### THE PROBLEM
Copy all of the data below exactly as it is given.

—————

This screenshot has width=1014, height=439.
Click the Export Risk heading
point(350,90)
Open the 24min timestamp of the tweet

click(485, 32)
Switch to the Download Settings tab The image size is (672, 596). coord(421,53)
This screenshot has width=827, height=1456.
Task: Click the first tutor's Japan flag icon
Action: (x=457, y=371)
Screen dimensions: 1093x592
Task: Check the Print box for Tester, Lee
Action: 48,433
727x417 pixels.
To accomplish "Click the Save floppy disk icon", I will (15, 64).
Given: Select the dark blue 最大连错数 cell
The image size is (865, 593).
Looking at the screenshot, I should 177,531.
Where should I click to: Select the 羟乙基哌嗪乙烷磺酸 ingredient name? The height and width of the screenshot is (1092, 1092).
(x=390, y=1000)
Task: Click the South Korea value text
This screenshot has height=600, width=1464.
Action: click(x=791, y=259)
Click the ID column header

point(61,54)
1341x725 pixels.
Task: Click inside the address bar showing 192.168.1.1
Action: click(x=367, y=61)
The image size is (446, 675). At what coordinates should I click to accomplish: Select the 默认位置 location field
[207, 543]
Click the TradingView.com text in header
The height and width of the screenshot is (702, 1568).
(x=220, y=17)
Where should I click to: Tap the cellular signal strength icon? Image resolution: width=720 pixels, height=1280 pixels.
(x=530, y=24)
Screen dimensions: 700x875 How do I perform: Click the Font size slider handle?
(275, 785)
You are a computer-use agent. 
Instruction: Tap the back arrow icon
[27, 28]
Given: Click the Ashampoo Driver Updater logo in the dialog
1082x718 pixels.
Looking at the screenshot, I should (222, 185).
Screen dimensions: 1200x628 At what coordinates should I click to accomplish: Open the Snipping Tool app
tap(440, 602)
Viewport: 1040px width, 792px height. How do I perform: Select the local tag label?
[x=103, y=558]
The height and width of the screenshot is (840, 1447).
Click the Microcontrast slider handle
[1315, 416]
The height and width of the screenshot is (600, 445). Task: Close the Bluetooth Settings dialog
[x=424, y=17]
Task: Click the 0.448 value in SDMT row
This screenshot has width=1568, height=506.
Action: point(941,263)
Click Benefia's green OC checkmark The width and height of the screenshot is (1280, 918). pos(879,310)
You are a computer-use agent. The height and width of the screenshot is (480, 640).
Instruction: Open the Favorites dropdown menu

—————

### PROBLEM SOLUTION
This screenshot has width=1014, height=439.
Click the Export Risk heading
point(350,90)
Open the 24min timestamp of the tweet

click(485, 32)
Switch to the Download Settings tab The image size is (672, 596). coord(421,53)
This screenshot has width=827, height=1456.
Task: Click the first tutor's Japan flag icon
Action: (x=457, y=371)
Screen dimensions: 1093x592
Task: Check the Print box for Tester, Lee
Action: 48,433
727x417 pixels.
To accomplish "Click the Save floppy disk icon", I will (15, 64).
Given: Select the dark blue 最大连错数 cell
The image size is (865, 593).
Looking at the screenshot, I should 177,531.
Where should I click to: Select the 羟乙基哌嗪乙烷磺酸 ingredient name? The height and width of the screenshot is (1092, 1092).
(x=390, y=1000)
Task: Click the South Korea value text
This screenshot has height=600, width=1464.
Action: click(x=791, y=259)
Click the ID column header

point(61,54)
1341x725 pixels.
Task: Click inside the address bar showing 192.168.1.1
Action: click(x=367, y=61)
The image size is (446, 675). At what coordinates should I click to accomplish: Select the 默认位置 location field
[207, 543]
Click the TradingView.com text in header
The height and width of the screenshot is (702, 1568).
(x=220, y=17)
Where should I click to: Tap the cellular signal strength icon? Image resolution: width=720 pixels, height=1280 pixels.
(x=530, y=24)
Screen dimensions: 700x875 How do I perform: Click the Font size slider handle?
(275, 785)
You are a computer-use agent. 
Instruction: Tap the back arrow icon
[27, 28]
Given: Click the Ashampoo Driver Updater logo in the dialog
1082x718 pixels.
Looking at the screenshot, I should (222, 185).
Screen dimensions: 1200x628 At what coordinates should I click to accomplish: Open the Snipping Tool app
tap(440, 602)
Viewport: 1040px width, 792px height. How do I perform: Select the local tag label?
[x=103, y=558]
The height and width of the screenshot is (840, 1447).
Click the Microcontrast slider handle
[1315, 416]
The height and width of the screenshot is (600, 445). Task: Close the Bluetooth Settings dialog
[x=424, y=17]
Task: Click the 0.448 value in SDMT row
This screenshot has width=1568, height=506.
Action: point(941,263)
Click Benefia's green OC checkmark The width and height of the screenshot is (1280, 918). pos(879,310)
You are a computer-use agent. The height and width of the screenshot is (480, 640).
Instruction: Open the Favorites dropdown menu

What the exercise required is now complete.